• 任务要求 1:
请根据下文斗鱼爬虫文档回答以下问题：
(a) 该案例为什么无法完整展示？
(b) 博客内容迁移到了哪里？
(c) 测试选用的是斗鱼的哪个频道？
• 任务要求 2: 请打印斗鱼爬虫文档中从“09c56f3a · 梦想橡皮擦”开始、一直到“梦想橡皮擦一直是来者不拒的。”为止的原文。
• 任务要求 3: 请从斗鱼爬虫文档结束的地方接着往下写。

• 文档段落:
斗鱼爬虫

09c56f3a · 梦想橡皮擦 · 18efcb3b · 09c56f3a
1 changed file
--- a/无法过审的文章备份/Python爬虫入门教程 96-100 帮粉丝写Python爬虫之【寻找最美女主播】.md
+++ b/无法过审的文章备份/Python爬虫入门教程 96-100 帮粉丝写Python爬虫之【寻找最美女主播】.md
+> 给美女打分，好需求，这个需求听到就想把它快速的实现，对于这样的需求，梦想橡皮擦一直是来者不拒的。
+> 该案例也因为版权问题，无法完整展示，博客内容迁移到 code 上
+
+## 写在前面
+
+为了测试需要，我们拿斗鱼的颜值频道做测试，这里面的主播比较漂亮。具体页面如下 [斗鱼颜值频道](https://www.douyu.com/g_yz)
+
+当然对于颜值频道里面混入的帅哥们，肉眼忽略即可。
+
+![Python爬虫入门教程 96-100 帮粉丝写Python爬虫之【寻找最美女主播】](https://img-blog.csdnimg.cn/20201012114247399.png?x-oss-process=image/watermark,type_ZmFuZ3poZW5naGVpdGk,shadow_10,text_aHR0cHM6Ly9ibG9nLmNzZG4ubmV0L2hpaGVsbA==,size_16,color_FFFFFF,t_70#pic_center)

• 收集数据:
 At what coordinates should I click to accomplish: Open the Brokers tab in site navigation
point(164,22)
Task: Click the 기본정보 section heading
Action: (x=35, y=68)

• 预期输出 1:
(a) 因为版权问题。
(b) 迁移到了 code 上。
(c) 斗鱼的颜值频道。

• 预期输出 2:
09c56f3a · 梦想橡皮擦 · 18efcb3b · 09c56f3a
1 changed file
--- a/无法过审的文章备份/Python爬虫入门教程 96-100 帮粉丝写Python爬虫之【寻找最美女主播】.md
+++ b/无法过审的文章备份/Python爬虫入门教程 96-100 帮粉丝写Python爬虫之【寻找最美女主播】.md
+> 给美女打分，好需求，这个需求听到就想把它快速的实现，对于这样的需求，梦想橡皮擦一直是来者不拒的。

• 预期输出 3:
+本案例实现基本思路：
+1. 获取页面上所有主播的缩略图
+2. 调用人脸打分API，为图片打分
+3. 将得分最高的图片打开，欣赏，并且把直播间地址输出
+
+## 编码时间
+
+斗鱼的该页面是动态的，当主播在线的时候就会出现在列表中，所以该程序即用即走。
+
+爬虫的重点是找到带爬取的页面接口，如果数据返回的接口中有我们想要的全部数据，并且格式为JSON格式，那剩下的工作就变得非常简单了，本案例恰好满足了该要求。
+
+Python待爬取链接 : [斗鱼数据链接](https://www.douyu.com/gapi/rknc/directory/yzRec/1)  
+
+由于页面总页码数是动态的，所以先从接口中获取到该页码，方便后续进行迭代爬取。下述代码我未做整理，核心思路是当爬取第一页的时候，获取一下总页码，然后循环所有的页面获取数据。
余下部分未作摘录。